Tgrt Haber
23 Ocak 2014 12:10

'Meseleye sistemi altüst ederek çözüm bulunmamalı'

Muharrem Yılmaz, 'Türkiye yıkıcı bir kavga ile enerjisini harcıyor. Meseleye sistemi, kurumları altüst ederek çözüm bulmaya çalışmak doğru değil' dedi.

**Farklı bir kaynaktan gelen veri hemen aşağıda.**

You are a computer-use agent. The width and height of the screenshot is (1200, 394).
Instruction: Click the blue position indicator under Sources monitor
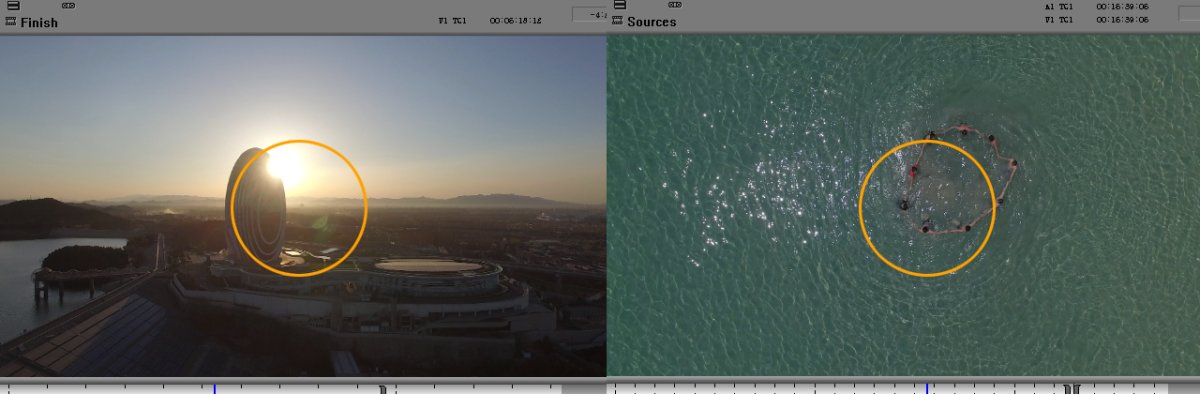point(926,388)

'Meseleye sistemi altüst ederek çözüm bulunmamalı'
tüsiad, tüsiad başkanı, muharrem yılmaz, yılmaz'dan açıklama,

Türk Sanayicileri ve İşadamları Derneği (TÜSİAD) Yönetim Kurulu Başkanı Muharrem Yılmaz, TÜSİAD'ın 44. Olağan Genel Kurul Toplantısı'nda yaptığı konuşmada, çözüm süreci ile ilgili tartışmaları, bölgesel sarsıntıları, Gezi olaylarını, yeni anayasa çalışmalarının sonuçsuz kalmasını, hala süren yolsuzluk ve hukuksuzluk iddialarıyla çerçevelenmiş siyasi depremi düşündüklerinde 2013'ün ağır bir dönemi ve yüklü miktarda sorunu yeni yıla devrettiğini kaydetti.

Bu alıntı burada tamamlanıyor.